[Source document Boundary: Start]
To mark UK Disability History Month 2023 (16 November to 16 December), members of LSE’s Disability and Wellbeing Staff Network (DAWN) and the wider LSE community recommend seven books about disability and by disabled authors. This selection – covering fiction, memoir, academic writing and poetry – will inform, entertain and inspire readers.
Some of Us Just Fall. Polly Atkin. Sceptre. 2023.
A raw, moving and poetic memoir of living with chronic illness by Polly Atkin, who was diagnosed with Ehlers-Danlos Syndrome and haemochromatosis in her thirties after years of misdiagnoses, gaslighting and misogyny by the medical profession. Based around the Lake District, Atkin turns to the natural world in search of inspiration for a life lived well with disability, finding both solace and an understanding that nature itself cannot ‘cure all ills’.
Recommended by Helen Flood, Marketing and Project Manager in Consulting at LSE Research and Innovation
Crippled: Austerity and the Demonisation of Disabled People. Frances Ryan. Verso. 2019.
[Source document Boundary: End]
What this exercise asks =>
(A) According to the book recommendations, what dates does UK Disability History Month 2023 run?
(B) Return the passage of the book recommendations between "To mark UK Disability" and "Atkin. Sceptre. 2023.", inclusive.
[Data section Boundary: Start]
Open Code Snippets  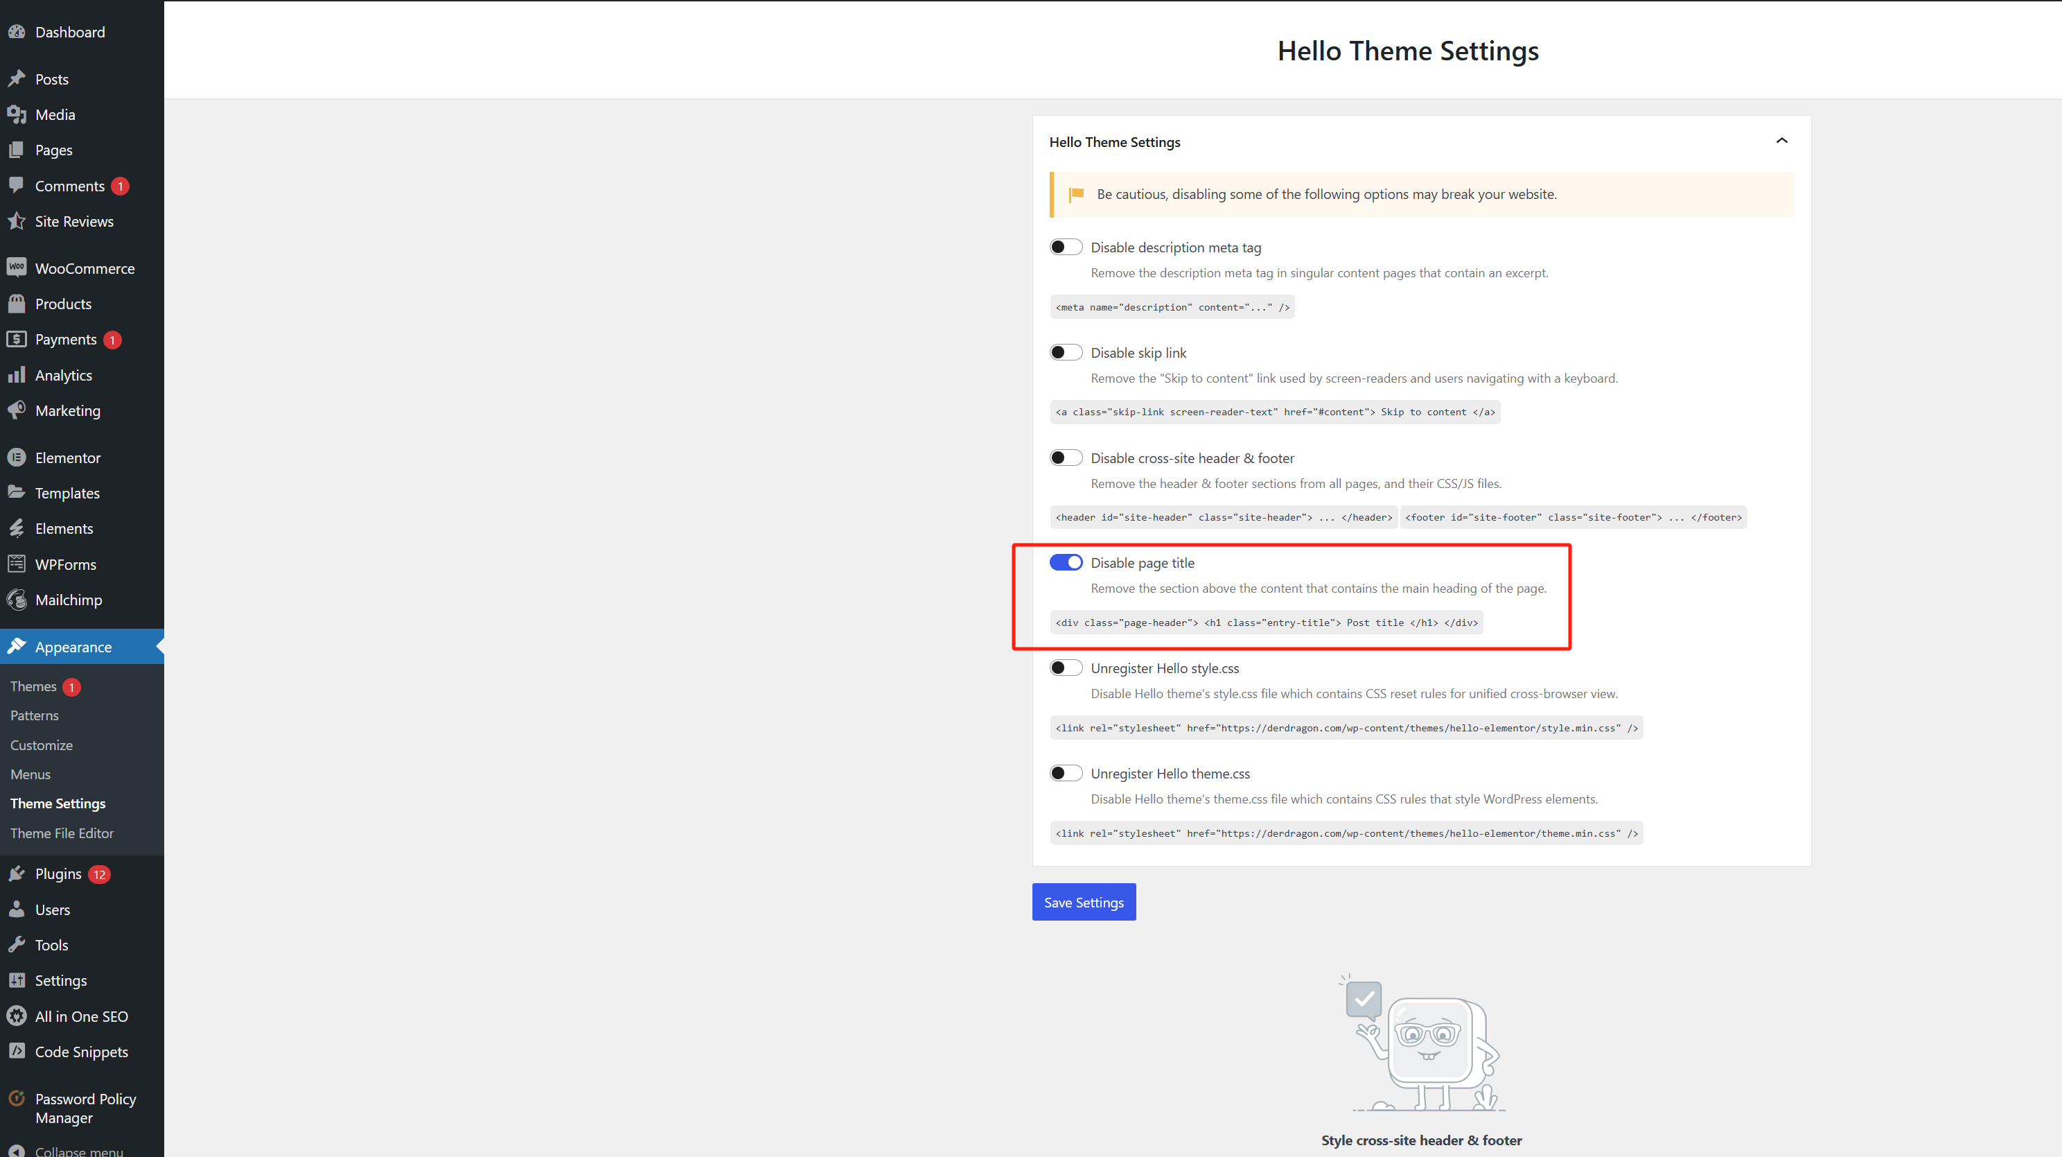point(82,1051)
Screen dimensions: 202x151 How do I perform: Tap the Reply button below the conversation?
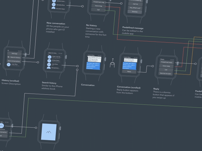click(x=129, y=71)
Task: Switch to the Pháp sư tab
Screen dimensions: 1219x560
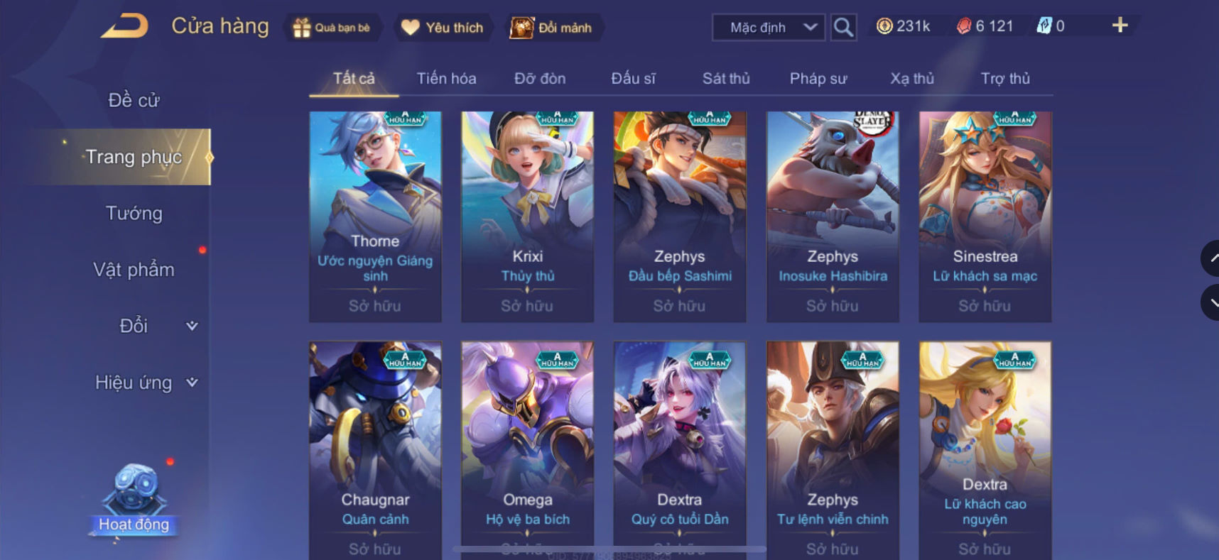Action: click(818, 78)
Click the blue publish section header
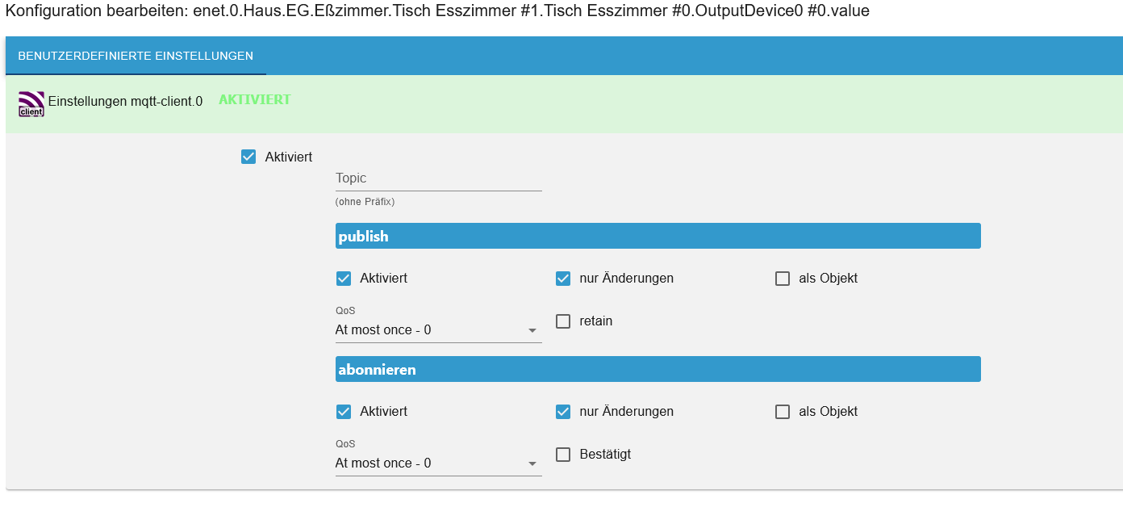The width and height of the screenshot is (1123, 520). tap(658, 237)
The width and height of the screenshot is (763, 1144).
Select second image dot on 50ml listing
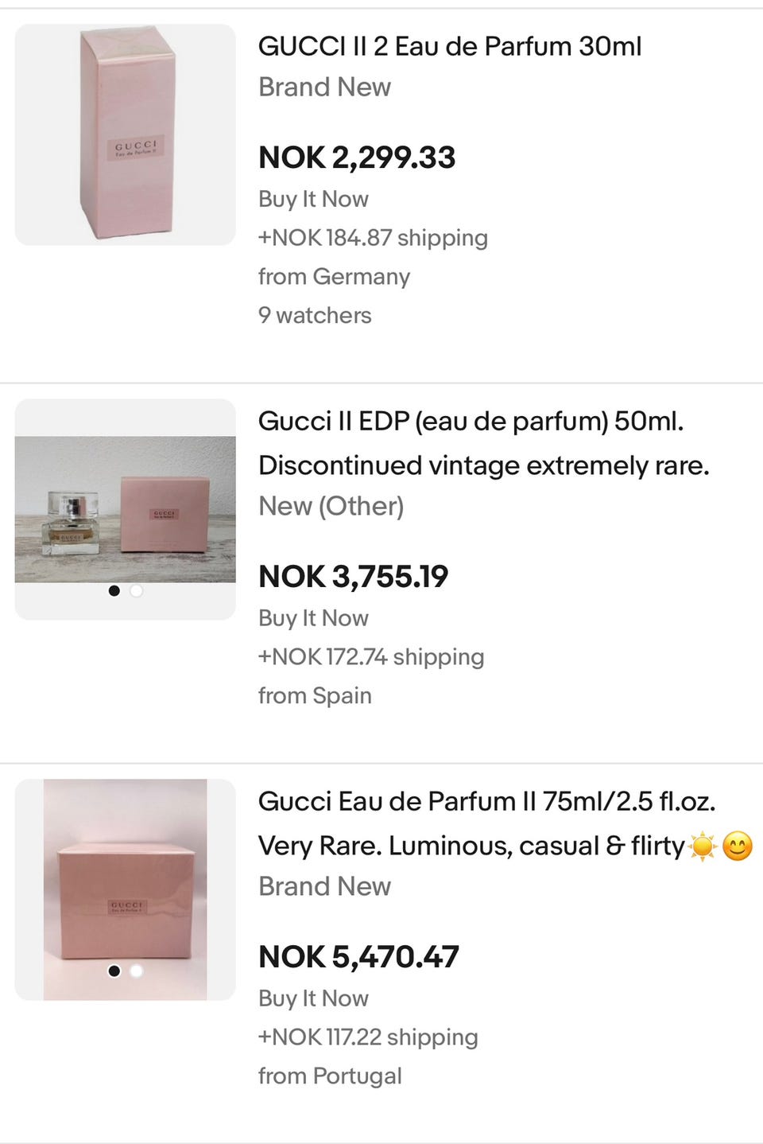137,591
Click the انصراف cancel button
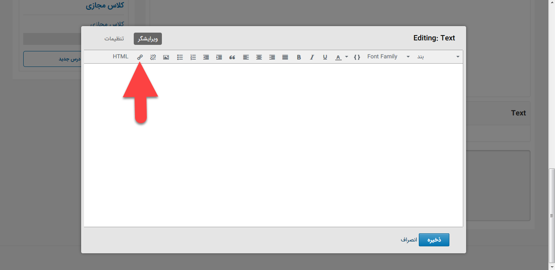 point(409,240)
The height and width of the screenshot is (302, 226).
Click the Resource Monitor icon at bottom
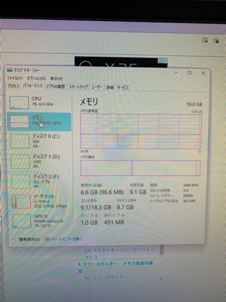coord(47,239)
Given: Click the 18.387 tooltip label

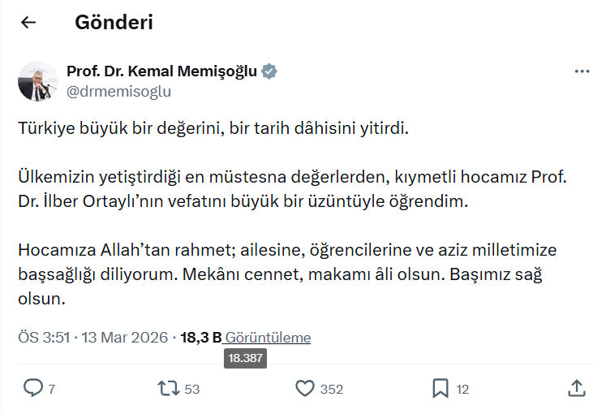Looking at the screenshot, I should pos(245,358).
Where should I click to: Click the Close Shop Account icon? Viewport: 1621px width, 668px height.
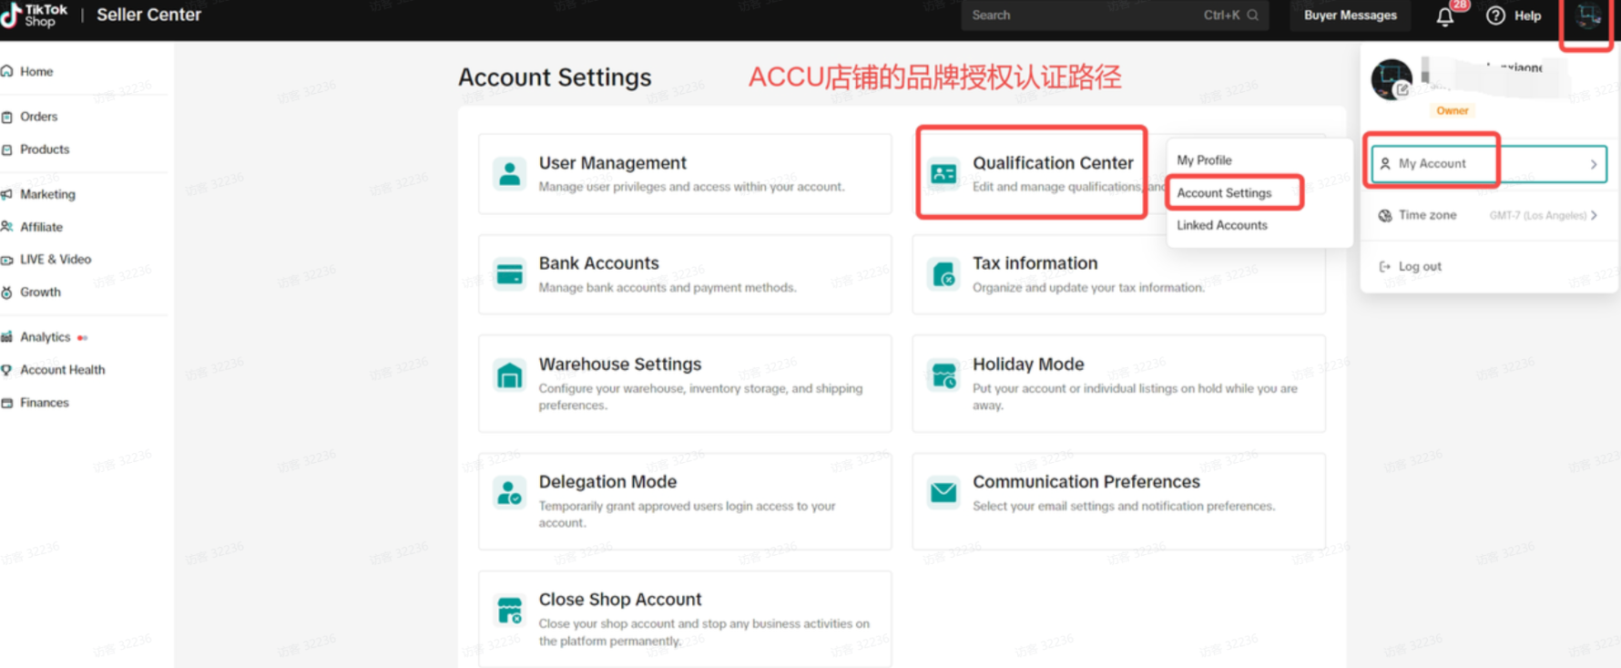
[Data section Boundary: End]
Exercise answers =>
(A) 16 November to 16 December

(B)
To mark UK Disability History Month 2023 (16 November to 16 December), members of LSE’s Disability and Wellbeing Staff Network (DAWN) and the wider LSE community recommend seven books about disability and by disabled authors. This selection – covering fiction, memoir, academic writing and poetry – will inform, entertain and inspire readers.
Some of Us Just Fall. Polly Atkin. Sceptre. 2023.